La pubblico ministero Gabriella Dotto aveva aperto subito un fascicolo e aveva incaricato gli investigatori di acquisire le immagini di videosorveglianza per capire cosa fosse successo con esattezza. Il giovane, accusato di furto e resistenza, si è impiccato nel bagno della cella.

Aveva già tentato di uccidersi ed era stato messo al centro clinico, la sezione speciale nella quale sono ospitati reclusi con particolari problemi di salute e monitorati tutto il giorno. Per questo gli investigatori vogliono capire se la sorveglianza a cui doveva essere sottoposto sia stata svolta correttamente o se non ci fosse modo per evitare il gesto nonostante tutti i controlli.

"Riponiamo totale e incondizionata fiducia negli organi inquirenti e siamo i primi a volere che si faccia piena luce sull'accaduto. Di certo, però, la polizia penitenziaria non può continuare a essere lasciata sola con i suoi appartenenti costretti, loro malgrado, ad affrontare procedimenti penali e disciplinari andando incontro di tasca propria a spese legali unite a ripercussioni negative sullo stipendio e sulla carriera, anche quando dopo molto tempo, in una sorta di inversione della presunzione d'innocenza, riescano a dimostrare la correttezza del loro operato", ha commentato Fabio Pagani, segretario della UILPA Polizia Penitenziaria.

L'apertura del fascicolo "ripropone, ove mai ve ne fosse bisogno, il tema della tutela di quanti vivono e lavorano in carcere. I primi poiché dovrebbero scontare la pena e le misure cautelari in un contesto di legittimità e sicurezza, che nella realtà pare molto prossimo all'utopia, – aggiunge –  i secondi perché a loro volta dovrebbero avere gli organici e gli strumenti per poter assolvere alle loro funzioni in maniera efficace, dignitosa e senza dover essere costretti a difendersi per lo sfacelo delle carceri di cui dovrebbe essere indagata tutta la politica che ha governato almeno negli ultimi 25 anni".

—————

Nel testo di studio sul giovane morto in cella, quale carica ricopre Fabio Pagani? I dati costituiscono materiale distinto dal testo di studio.

—————

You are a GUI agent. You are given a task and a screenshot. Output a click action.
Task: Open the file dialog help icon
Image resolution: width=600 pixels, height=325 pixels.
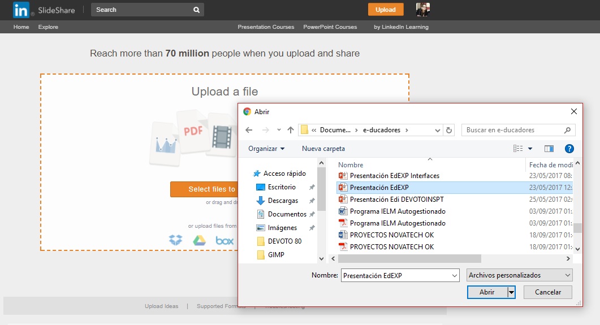tap(569, 149)
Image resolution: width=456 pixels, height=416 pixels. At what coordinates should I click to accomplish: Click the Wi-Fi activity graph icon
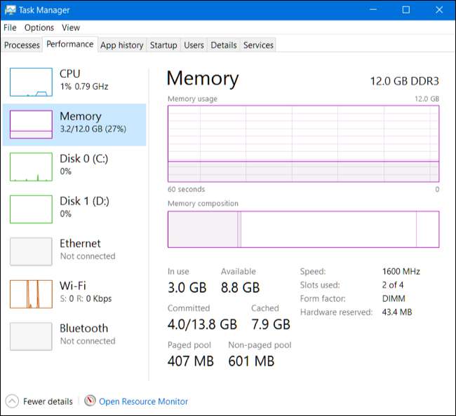(x=31, y=294)
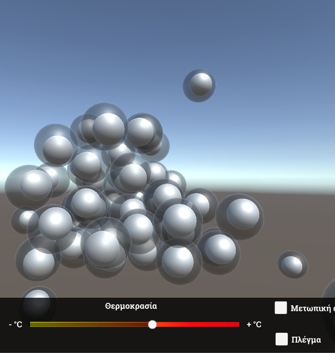This screenshot has height=353, width=335.
Task: Click the empty blue sky area
Action: (90, 45)
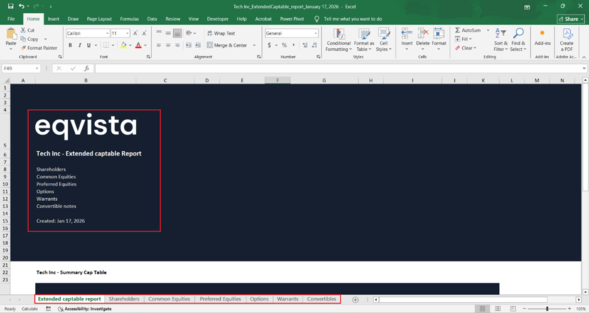Switch to the Page Layout ribbon tab
The image size is (589, 313).
pyautogui.click(x=99, y=19)
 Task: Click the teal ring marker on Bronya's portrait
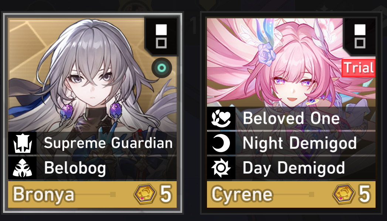(162, 68)
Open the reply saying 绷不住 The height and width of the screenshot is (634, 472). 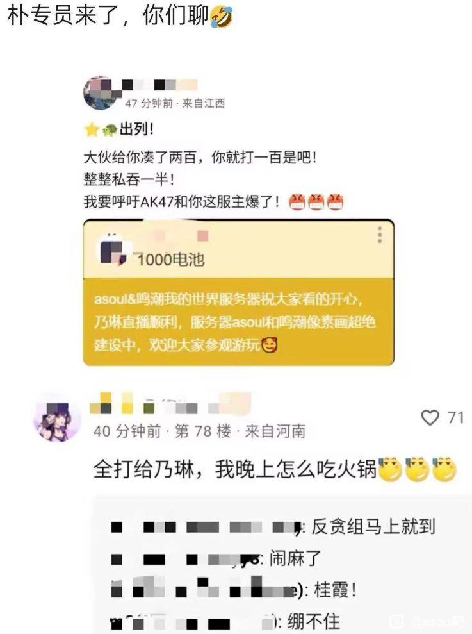coord(225,621)
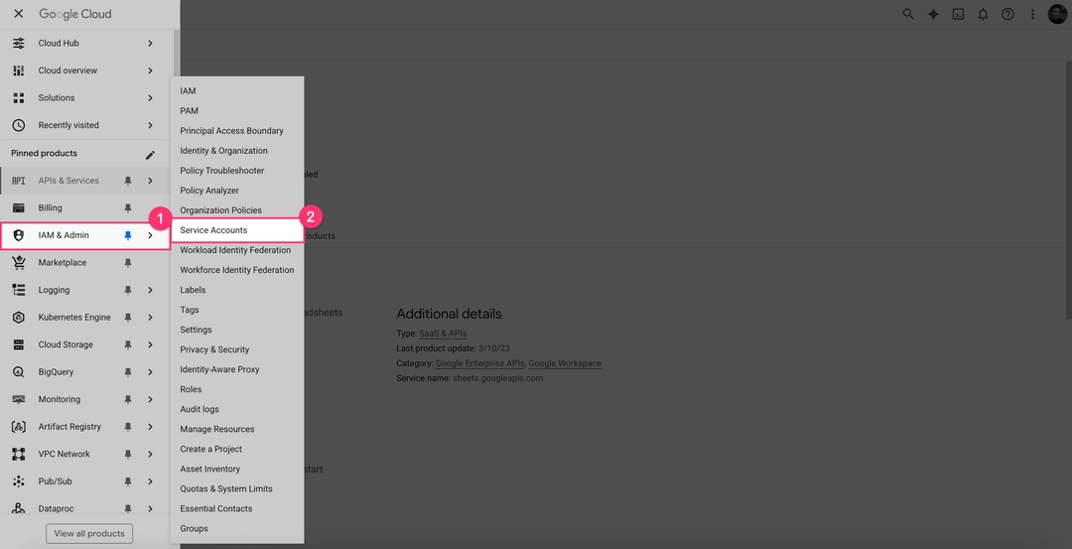
Task: Choose Roles in the IAM submenu
Action: (x=191, y=389)
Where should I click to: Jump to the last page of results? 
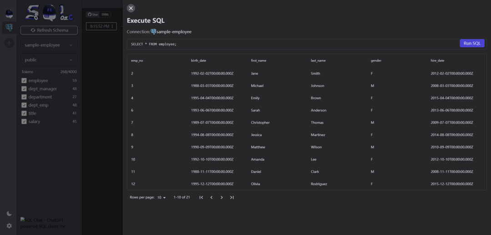[x=232, y=197]
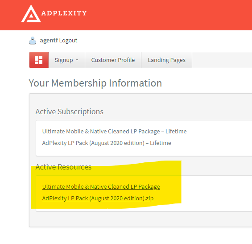Click the ADPLEXITY wordmark in header
252x244 pixels.
pos(64,13)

—————

--- SOLUZIONE ---
È segretario della UILPA Polizia Penitenziaria.